[Dataset items]
··········

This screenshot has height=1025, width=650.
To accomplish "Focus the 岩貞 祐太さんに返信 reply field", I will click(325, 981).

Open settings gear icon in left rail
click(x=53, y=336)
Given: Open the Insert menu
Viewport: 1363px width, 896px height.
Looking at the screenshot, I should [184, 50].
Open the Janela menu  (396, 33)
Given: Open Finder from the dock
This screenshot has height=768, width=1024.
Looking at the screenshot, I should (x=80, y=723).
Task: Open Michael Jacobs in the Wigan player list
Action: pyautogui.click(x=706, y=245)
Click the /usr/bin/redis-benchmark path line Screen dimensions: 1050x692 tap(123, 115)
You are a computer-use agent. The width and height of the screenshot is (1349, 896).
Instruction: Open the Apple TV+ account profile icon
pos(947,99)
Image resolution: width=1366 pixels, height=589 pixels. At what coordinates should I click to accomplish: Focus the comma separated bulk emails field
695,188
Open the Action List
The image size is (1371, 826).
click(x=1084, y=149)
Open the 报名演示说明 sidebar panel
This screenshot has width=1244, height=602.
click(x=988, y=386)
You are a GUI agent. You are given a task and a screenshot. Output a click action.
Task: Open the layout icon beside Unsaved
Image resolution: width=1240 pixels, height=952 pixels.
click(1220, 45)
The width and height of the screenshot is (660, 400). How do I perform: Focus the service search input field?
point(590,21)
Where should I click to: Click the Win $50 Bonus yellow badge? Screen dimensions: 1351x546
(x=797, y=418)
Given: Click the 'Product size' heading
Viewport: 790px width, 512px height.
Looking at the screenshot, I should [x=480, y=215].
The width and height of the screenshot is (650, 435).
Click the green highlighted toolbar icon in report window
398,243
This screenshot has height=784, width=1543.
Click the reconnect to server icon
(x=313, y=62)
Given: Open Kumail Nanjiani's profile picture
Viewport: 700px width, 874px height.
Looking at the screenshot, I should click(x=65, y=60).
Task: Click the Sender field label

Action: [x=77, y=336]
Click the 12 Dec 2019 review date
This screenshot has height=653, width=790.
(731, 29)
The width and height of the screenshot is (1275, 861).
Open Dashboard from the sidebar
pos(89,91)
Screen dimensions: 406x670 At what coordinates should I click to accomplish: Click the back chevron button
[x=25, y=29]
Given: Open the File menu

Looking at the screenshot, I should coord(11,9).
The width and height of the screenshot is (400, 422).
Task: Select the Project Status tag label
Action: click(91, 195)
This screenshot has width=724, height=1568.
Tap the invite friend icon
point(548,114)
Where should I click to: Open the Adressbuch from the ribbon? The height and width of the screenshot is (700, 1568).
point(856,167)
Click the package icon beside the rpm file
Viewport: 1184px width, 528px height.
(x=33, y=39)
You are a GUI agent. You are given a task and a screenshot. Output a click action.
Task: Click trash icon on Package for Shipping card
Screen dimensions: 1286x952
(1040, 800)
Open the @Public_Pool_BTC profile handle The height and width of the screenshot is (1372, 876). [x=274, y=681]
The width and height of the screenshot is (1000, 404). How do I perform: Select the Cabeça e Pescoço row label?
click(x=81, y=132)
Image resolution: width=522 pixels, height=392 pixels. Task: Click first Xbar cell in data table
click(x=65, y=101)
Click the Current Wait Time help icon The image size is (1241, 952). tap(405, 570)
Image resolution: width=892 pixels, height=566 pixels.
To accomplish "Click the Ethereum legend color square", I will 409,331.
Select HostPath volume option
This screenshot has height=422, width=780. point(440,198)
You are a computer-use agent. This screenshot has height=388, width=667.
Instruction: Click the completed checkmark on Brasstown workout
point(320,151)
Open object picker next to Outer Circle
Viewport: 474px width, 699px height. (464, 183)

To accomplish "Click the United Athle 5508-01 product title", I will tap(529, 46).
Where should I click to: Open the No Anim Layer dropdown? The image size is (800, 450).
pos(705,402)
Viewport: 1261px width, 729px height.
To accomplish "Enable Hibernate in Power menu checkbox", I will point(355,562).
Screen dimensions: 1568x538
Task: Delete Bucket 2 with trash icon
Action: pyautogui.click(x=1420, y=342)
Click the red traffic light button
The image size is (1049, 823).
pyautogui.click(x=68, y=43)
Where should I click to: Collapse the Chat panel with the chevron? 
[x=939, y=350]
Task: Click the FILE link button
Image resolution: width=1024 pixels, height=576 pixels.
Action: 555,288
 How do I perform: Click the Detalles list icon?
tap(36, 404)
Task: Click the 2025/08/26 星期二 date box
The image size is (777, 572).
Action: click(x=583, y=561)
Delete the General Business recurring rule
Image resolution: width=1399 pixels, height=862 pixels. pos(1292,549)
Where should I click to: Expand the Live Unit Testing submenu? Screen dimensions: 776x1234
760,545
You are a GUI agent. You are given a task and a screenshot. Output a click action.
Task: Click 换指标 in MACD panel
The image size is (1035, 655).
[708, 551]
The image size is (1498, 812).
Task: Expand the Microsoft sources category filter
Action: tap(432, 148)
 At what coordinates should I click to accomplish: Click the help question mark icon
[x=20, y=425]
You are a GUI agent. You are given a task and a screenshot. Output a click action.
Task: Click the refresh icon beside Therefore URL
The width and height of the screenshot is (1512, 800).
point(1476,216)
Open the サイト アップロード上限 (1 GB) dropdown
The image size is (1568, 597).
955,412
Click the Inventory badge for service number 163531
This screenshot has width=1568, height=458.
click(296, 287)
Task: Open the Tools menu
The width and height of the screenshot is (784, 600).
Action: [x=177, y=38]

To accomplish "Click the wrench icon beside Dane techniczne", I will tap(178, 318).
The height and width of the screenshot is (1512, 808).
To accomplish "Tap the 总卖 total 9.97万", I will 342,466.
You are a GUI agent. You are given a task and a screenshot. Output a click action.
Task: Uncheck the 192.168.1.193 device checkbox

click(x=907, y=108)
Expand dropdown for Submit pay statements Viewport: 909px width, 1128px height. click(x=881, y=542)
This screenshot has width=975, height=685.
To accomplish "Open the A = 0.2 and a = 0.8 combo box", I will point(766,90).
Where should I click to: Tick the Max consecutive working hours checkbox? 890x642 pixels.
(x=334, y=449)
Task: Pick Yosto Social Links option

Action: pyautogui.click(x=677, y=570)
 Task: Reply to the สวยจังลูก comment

··········

**What you should do:** The response should be a verbatim transcription of the data.

**Solved exercise:**
This screenshot has height=1025, width=650.
To accomplish "Focus the 岩貞 祐太さんに返信 reply field", I will click(325, 981).

Open settings gear icon in left rail
click(x=53, y=336)
Given: Open the Insert menu
Viewport: 1363px width, 896px height.
Looking at the screenshot, I should [184, 50].
Open the Janela menu  (396, 33)
Given: Open Finder from the dock
This screenshot has height=768, width=1024.
Looking at the screenshot, I should (x=80, y=723).
Task: Open Michael Jacobs in the Wigan player list
Action: pyautogui.click(x=706, y=245)
Click the /usr/bin/redis-benchmark path line Screen dimensions: 1050x692 tap(123, 115)
You are a computer-use agent. The width and height of the screenshot is (1349, 896).
Instruction: Open the Apple TV+ account profile icon
pos(947,99)
Image resolution: width=1366 pixels, height=589 pixels. At what coordinates should I click to accomplish: Focus the comma separated bulk emails field
695,188
Open the Action List
The image size is (1371, 826).
click(x=1084, y=149)
Open the 报名演示说明 sidebar panel
This screenshot has width=1244, height=602.
click(x=988, y=386)
You are a GUI agent. You are given a task and a screenshot. Output a click action.
Task: Open the layout icon beside Unsaved
Image resolution: width=1240 pixels, height=952 pixels.
click(1220, 45)
The width and height of the screenshot is (660, 400). How do I perform: Focus the service search input field?
point(590,21)
Where should I click to: Click the Win $50 Bonus yellow badge? Screen dimensions: 1351x546
(x=797, y=418)
Given: Click the 'Product size' heading
Viewport: 790px width, 512px height.
Looking at the screenshot, I should [x=480, y=215].
The width and height of the screenshot is (650, 435).
Click the green highlighted toolbar icon in report window
398,243
This screenshot has height=784, width=1543.
Click the reconnect to server icon
(x=313, y=62)
Given: Open Kumail Nanjiani's profile picture
Viewport: 700px width, 874px height.
Looking at the screenshot, I should click(x=65, y=60).
Task: Click the Sender field label

Action: [x=77, y=336]
Click the 12 Dec 2019 review date
This screenshot has height=653, width=790.
(731, 29)
The width and height of the screenshot is (1275, 861).
Open Dashboard from the sidebar
pos(89,91)
Screen dimensions: 406x670 At what coordinates should I click to accomplish: Click the back chevron button
[x=25, y=29]
Given: Open the File menu

Looking at the screenshot, I should coord(11,9).
The width and height of the screenshot is (400, 422).
Task: Select the Project Status tag label
Action: click(91, 195)
This screenshot has width=724, height=1568.
Tap the invite friend icon
point(548,114)
Where should I click to: Open the Adressbuch from the ribbon? The height and width of the screenshot is (700, 1568).
point(856,167)
Click the package icon beside the rpm file
Viewport: 1184px width, 528px height.
(x=33, y=39)
You are a GUI agent. You are given a task and a screenshot. Output a click action.
Task: Click trash icon on Package for Shipping card
Screen dimensions: 1286x952
(1040, 800)
Open the @Public_Pool_BTC profile handle The height and width of the screenshot is (1372, 876). [x=274, y=681]
The width and height of the screenshot is (1000, 404). How do I perform: Select the Cabeça e Pescoço row label?
click(x=81, y=132)
Image resolution: width=522 pixels, height=392 pixels. Task: Click first Xbar cell in data table
click(x=65, y=101)
Click the Current Wait Time help icon The image size is (1241, 952). tap(405, 570)
Image resolution: width=892 pixels, height=566 pixels.
To accomplish "Click the Ethereum legend color square", I will 409,331.
Select HostPath volume option
This screenshot has height=422, width=780. point(440,198)
You are a computer-use agent. This screenshot has height=388, width=667.
Instruction: Click the completed checkmark on Brasstown workout
point(320,151)
Open object picker next to Outer Circle
Viewport: 474px width, 699px height. (464, 183)

To accomplish "Click the United Athle 5508-01 product title", I will tap(529, 46).
Where should I click to: Open the No Anim Layer dropdown? The image size is (800, 450).
pos(705,402)
Viewport: 1261px width, 729px height.
To accomplish "Enable Hibernate in Power menu checkbox", I will point(355,562).
Screen dimensions: 1568x538
Task: Delete Bucket 2 with trash icon
Action: pyautogui.click(x=1420, y=342)
Click the red traffic light button
The image size is (1049, 823).
pyautogui.click(x=68, y=43)
Where should I click to: Collapse the Chat panel with the chevron? 
[x=939, y=350]
Task: Click the FILE link button
Image resolution: width=1024 pixels, height=576 pixels.
Action: 555,288
 How do I perform: Click the Detalles list icon?
tap(36, 404)
Task: Click the 2025/08/26 星期二 date box
The image size is (777, 572).
Action: click(x=583, y=561)
Delete the General Business recurring rule
Image resolution: width=1399 pixels, height=862 pixels. pos(1292,549)
Where should I click to: Expand the Live Unit Testing submenu? Screen dimensions: 776x1234
760,545
You are a GUI agent. You are given a task and a screenshot. Output a click action.
Task: Click 换指标 in MACD panel
The image size is (1035, 655).
[708, 551]
The image size is (1498, 812).
Task: Expand the Microsoft sources category filter
Action: tap(432, 148)
 At what coordinates should I click to accomplish: Click the help question mark icon
[x=20, y=425]
You are a GUI agent. You are given a task and a screenshot. Output a click action.
Task: Click the refresh icon beside Therefore URL
The width and height of the screenshot is (1512, 800).
point(1476,216)
Open the サイト アップロード上限 (1 GB) dropdown
The image size is (1568, 597).
955,412
Click the Inventory badge for service number 163531
This screenshot has width=1568, height=458.
click(296, 287)
Task: Open the Tools menu
The width and height of the screenshot is (784, 600).
Action: [x=177, y=38]

To accomplish "Click the wrench icon beside Dane techniczne", I will tap(178, 318).
The height and width of the screenshot is (1512, 808).
To accomplish "Tap the 总卖 total 9.97万", I will 342,466.
You are a GUI agent. You are given a task and a screenshot. Output a click action.
Task: Uncheck the 192.168.1.193 device checkbox

click(x=907, y=108)
Expand dropdown for Submit pay statements Viewport: 909px width, 1128px height. click(x=881, y=542)
This screenshot has width=975, height=685.
To accomplish "Open the A = 0.2 and a = 0.8 combo box", I will point(766,90).
Where should I click to: Tick the Max consecutive working hours checkbox? 890x642 pixels.
(x=334, y=449)
Task: Pick Yosto Social Links option

Action: pyautogui.click(x=677, y=570)
 Task: Reply to the สวยจังลูก comment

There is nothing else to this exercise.